Antipathy between two Sunni Muslim extremist groups operating in the Kirkuk area has escalated to the point where it can no longer be hidden. In the recent past, the Islamic State in Iraq and the Levant (Syria), often referred to as ISIS or Daash, and the organization Ansar al-Sunna have been allies. Both are Sunni Muslim extremist organisations, both use terrorist tactics and are funded by Al Qaeda and both have a lot of influence in communities south of Kirkuk. But recently the two groups appear to have been targeting one another and the pretence of an alliance has been dropped.
Both organizations have been around for a while. But when ISIS united with its partners in Syria and added “Levant” to its name, it was seen as an attempt to become the most powerful extremist organization in the Sunni Muslim areas of Iraq. And when ISIS leader Abu Bakr al-Baghdadi announced the change, he also managed to attract a number of other extremist organizations on side. Not Ansar al-Sunna however – over the past few years, the organization has been under the leadership of former Iraqi army officers loyal to Saddam Hussein and it has evolved somewhat differently.
According to information from senior security staff in Kirkuk, the Al Qaeda-connected ISIS has been trying to dominate Ansar al-Sunna for months. In armed conflicts centred in the Hawija district, about 50 kilometres south of Kirkuk, the two groups have been assassinating one another, launching attacks and even leaking information on the other’s activities so local security forces can apprehend them.
Kirkuk police records show 21 confrontations between the two groups over the past five months, which have claimed the lives of 30 people, most of them apparently ISIS fighters.
“Most of the Ansar al-Sunna members are former Baathist officers and they have deep differences with Al Qaeda,” Sarhad Qader, the commander of police forces in Kirkuk province, told NIQASH. “The main reasons for the differences are money and the struggle for power in this region.”
Surveillance of the groups showed that, just as with street gangs elsewhere, it wasn’t possible for members of one group to join another organization. “If one of their members walks out and joins another organization, he may very well be killed,” Qader says. “If he’s not killed then his former group might try and kill someone from his new group in retaliation. This kind of thing leads to a deterioration in any relationship between the two groups.”
Another reason for the fighting has to do with money. Some sources say that part of former Iraqi leader Saddam Hussein’s millions were hidden away somewhere between Hawija and his hometown, Awja, and it’s been being used to fund violence and bombing. Other sources say it’s all a spat about ransom money.

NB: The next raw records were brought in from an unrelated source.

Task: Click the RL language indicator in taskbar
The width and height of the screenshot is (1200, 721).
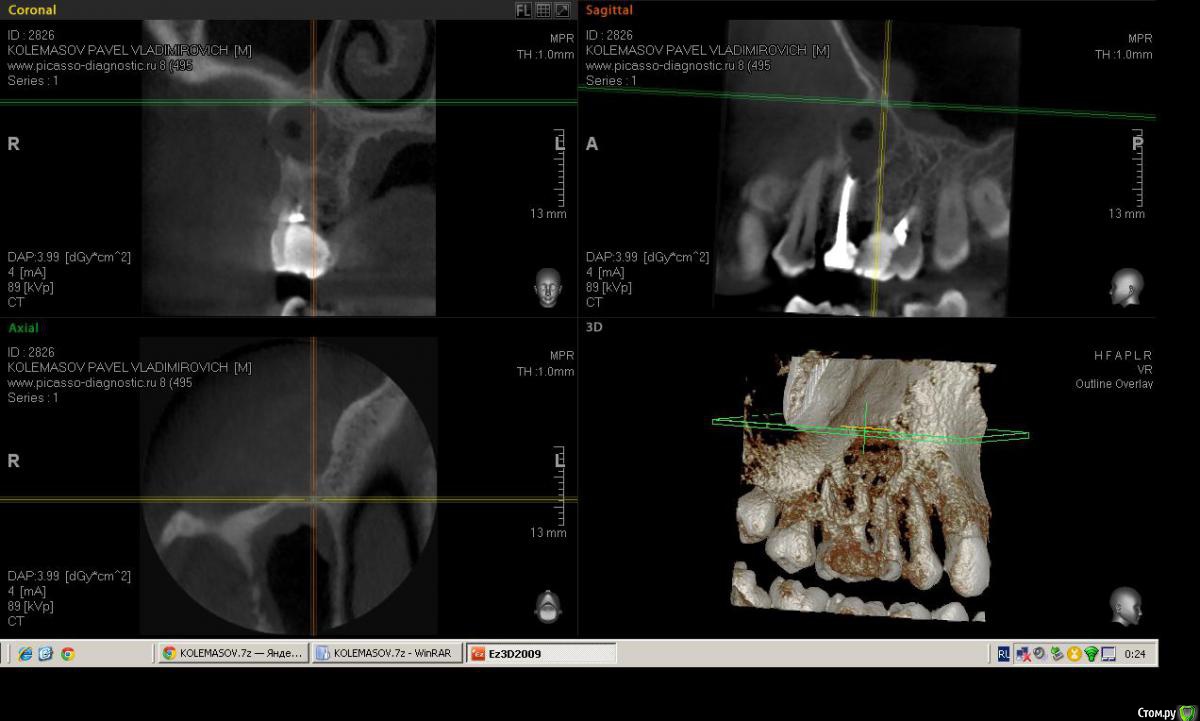Action: click(1003, 653)
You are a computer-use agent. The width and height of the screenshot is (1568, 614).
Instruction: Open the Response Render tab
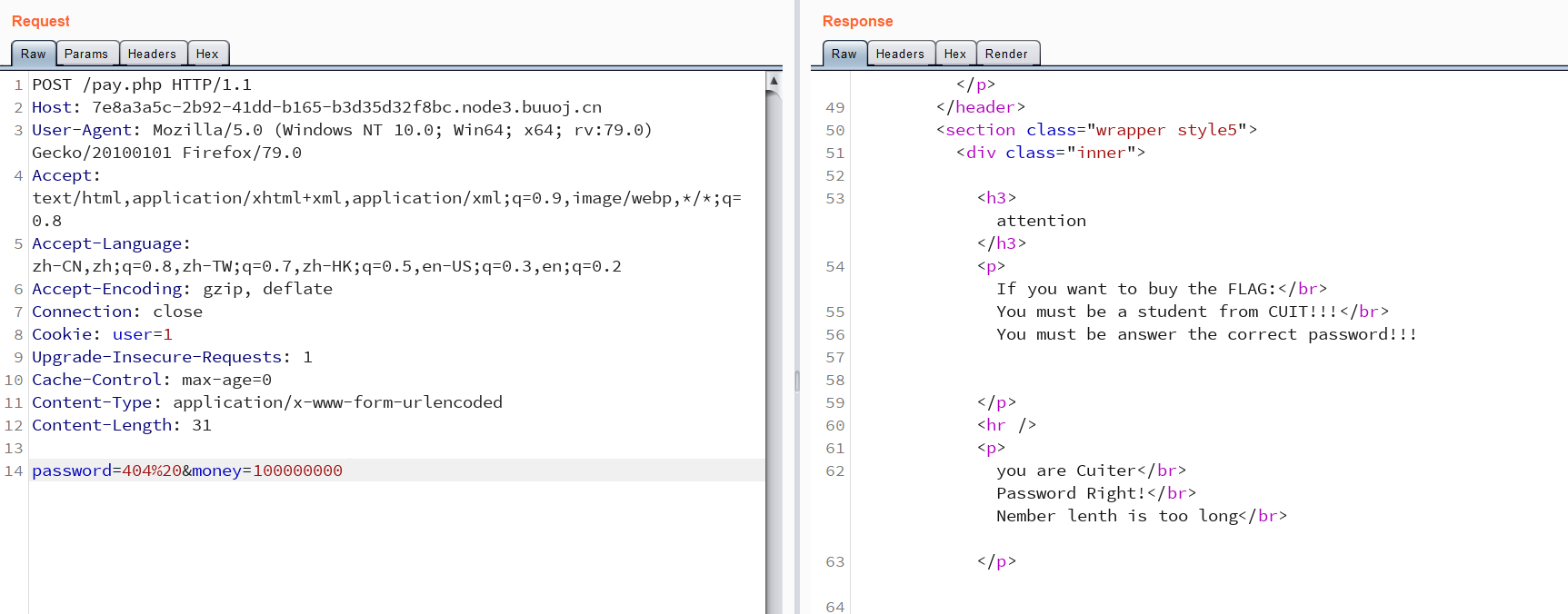(x=1006, y=54)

The antagonism between the two has gone so far that recently when Ansar al-Sunna was trying to organize some bombs around the Kirkuk province, ISIS provided information to local intelligence agencies about their activities. This led to the arrest of a large number of Ansar al-Sunna members.

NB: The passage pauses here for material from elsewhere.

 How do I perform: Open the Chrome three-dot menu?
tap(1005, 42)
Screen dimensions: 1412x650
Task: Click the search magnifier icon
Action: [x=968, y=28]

Qader was obviously pleased with that outcome. “The differences of opinion between these terrorist groups can only lead to an improvement in the security situation in Kirkuk,” he said.

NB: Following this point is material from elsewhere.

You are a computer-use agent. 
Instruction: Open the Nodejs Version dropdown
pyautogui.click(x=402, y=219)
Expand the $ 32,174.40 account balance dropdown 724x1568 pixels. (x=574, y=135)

However Ahmed al-Askari, a Kurdish member of the provincial council and head of the local security committee, says the fight between the two groups was no reason to become complacent. “The conflicts between them are associated with conflicts of their sponsors,” al-Askari told NIQASH. “All of these groups still share one doctrine and there’s no real difference between them. Any conflict is most likely to be short lived so we shouldn’t believe the threat of terrorism has left Kirkuk and its environs.”